Zoom, Microsoft Teams, and Google Meet have been the platforms used to keep students learning during the pandemic. Another use for these platforms is virtual clubs.
One of the aspects that have been lost during the pandemic is socialization. When school is in-person, students have the time to socialize before and after school, during passing periods, and at lunch. All of those times are eliminated when students are on a remote learning schedule. Clubs have become a crucial component for students to stay connected. Why should virtual clubs stop when the pandemic ends?
There are clearly club activities that are best in-person, but that does not mean that all virtual options have to go away. Virtual clubs allow students from different schools or even districts to connect with each other. It gives more opportunities for guest speakers. It might be hard to convince a speaker to travel across the country to speak to a club, but clicking a Zoom link to connect with students is a low lift for the speaker. Virtual clubs also eliminate transportation issues. No club sponsor wants to wait hours after school for a student to finally get picked up by a parent. It also gives access to students who have no one to pick them up from an after school club.
The word inclusion has been more prominent lately since the push for diversity, equity, and inclusion plus anti-racist practices due to the protests this summer.

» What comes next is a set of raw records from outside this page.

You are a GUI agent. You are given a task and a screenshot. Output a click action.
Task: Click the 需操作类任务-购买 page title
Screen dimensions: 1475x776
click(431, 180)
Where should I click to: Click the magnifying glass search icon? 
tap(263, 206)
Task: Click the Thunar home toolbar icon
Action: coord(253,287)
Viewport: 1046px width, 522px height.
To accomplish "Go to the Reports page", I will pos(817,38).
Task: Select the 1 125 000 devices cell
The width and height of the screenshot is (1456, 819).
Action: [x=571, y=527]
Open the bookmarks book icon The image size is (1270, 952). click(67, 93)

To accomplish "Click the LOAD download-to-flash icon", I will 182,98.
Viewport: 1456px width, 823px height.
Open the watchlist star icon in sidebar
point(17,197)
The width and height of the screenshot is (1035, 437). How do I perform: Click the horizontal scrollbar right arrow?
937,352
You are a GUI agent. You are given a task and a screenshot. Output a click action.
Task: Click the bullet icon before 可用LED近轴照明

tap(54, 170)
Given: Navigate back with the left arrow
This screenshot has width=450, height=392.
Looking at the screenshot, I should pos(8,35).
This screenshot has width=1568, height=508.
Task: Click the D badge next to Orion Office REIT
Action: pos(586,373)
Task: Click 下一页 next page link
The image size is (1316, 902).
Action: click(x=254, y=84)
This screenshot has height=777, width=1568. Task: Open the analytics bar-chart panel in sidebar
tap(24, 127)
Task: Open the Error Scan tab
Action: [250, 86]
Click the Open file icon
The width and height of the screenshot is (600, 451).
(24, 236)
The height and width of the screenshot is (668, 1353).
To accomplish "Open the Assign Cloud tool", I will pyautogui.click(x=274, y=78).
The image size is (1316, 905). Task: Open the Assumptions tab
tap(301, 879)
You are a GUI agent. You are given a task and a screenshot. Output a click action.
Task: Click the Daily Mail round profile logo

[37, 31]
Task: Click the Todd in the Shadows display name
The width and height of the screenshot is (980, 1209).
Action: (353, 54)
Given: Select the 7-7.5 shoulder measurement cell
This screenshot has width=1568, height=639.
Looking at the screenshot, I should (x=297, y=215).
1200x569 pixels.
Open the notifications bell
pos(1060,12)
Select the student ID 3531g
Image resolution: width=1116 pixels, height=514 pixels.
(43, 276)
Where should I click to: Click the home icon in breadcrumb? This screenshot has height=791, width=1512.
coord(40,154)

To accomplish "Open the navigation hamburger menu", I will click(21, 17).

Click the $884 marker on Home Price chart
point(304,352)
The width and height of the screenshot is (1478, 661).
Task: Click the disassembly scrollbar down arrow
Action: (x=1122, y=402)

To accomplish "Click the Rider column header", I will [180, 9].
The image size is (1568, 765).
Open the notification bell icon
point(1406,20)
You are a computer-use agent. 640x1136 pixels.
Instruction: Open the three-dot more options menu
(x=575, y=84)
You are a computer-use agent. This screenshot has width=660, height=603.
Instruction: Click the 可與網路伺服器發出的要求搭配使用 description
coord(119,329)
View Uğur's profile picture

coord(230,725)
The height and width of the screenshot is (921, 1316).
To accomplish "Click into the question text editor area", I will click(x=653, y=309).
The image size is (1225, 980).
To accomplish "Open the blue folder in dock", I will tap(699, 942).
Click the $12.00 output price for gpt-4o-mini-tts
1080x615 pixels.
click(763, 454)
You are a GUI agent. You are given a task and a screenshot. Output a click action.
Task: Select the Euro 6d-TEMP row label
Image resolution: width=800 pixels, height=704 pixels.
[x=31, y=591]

Virtual clubs offer another vehicle to include more students and even teachers, too. If a teacher has other obligations such as picking up their own children after school each day, sponsoring a club is not an option. If the teacher can facilitate the club after he or she gets home, then maybe more teachers would be willing to have a club.
Virtual clubs can’t replace all clubs when schools are in-person. A gardening club can’t care for plants through Zoom, but having clubs that are virtual as an option is something schools should offer moving forward.